Based on the 1988 animated series C.O.P.S., this retro-styled video game would function like visual novel-style investigative titles Déjà Vu and Snatcher but interspersed with first-person shooter segments reminiscent of Lethal Enforcers (yet, in staying on-brand, with the goal of nonlethally “stunning” enemies to apprehend and arrest them). Additional gameplay that could be incorporated might include vehicle chase sequences, interrogation-based minigames where you have to determine if arrestees are lying, and the option to chat freely with characters around the precinct and city.
2. Monster in My Pocket
In a similarly wild act of letting the proverbial snake bite its own tail, I’d say it’d be fitting to make an official “monster-raising” game utilizing the Monster in My Pocket toy franchise as its basis (seeing as Pokémon is a truncation of “Pocket Monster”).
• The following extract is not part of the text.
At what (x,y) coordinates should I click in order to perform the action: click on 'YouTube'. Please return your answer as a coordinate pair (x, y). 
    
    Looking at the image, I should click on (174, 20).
More or less playing like most examples of the subgenre (where you collect, level up, and battle various ‘mons), the chosen aesthetic and tone would be a major focus in differentiating the game from other titles of its kind: namely, a much more serious and gloomier (though at times somewhat campy) setting evocative of older horror movies.
1. Street Sharks
Initially appearing as yet another co-op “beat ’em up” based on yet another Ninja Turtles derivative, the game I imagine for Street Sharks would actually stand out from the others by serving as a highly self-referential (and deprecating) indulgence in the franchise’s modern “fame.” After about two or so stages as a blatantly similar brawler to Shredder’s Revenge and Rita’s Rewind, the game would then become aggressively meta and self-aware of its own unoriginality, with it taking on increasingly different – not to mention sillier – gaming genres, artistic styles, and other elements.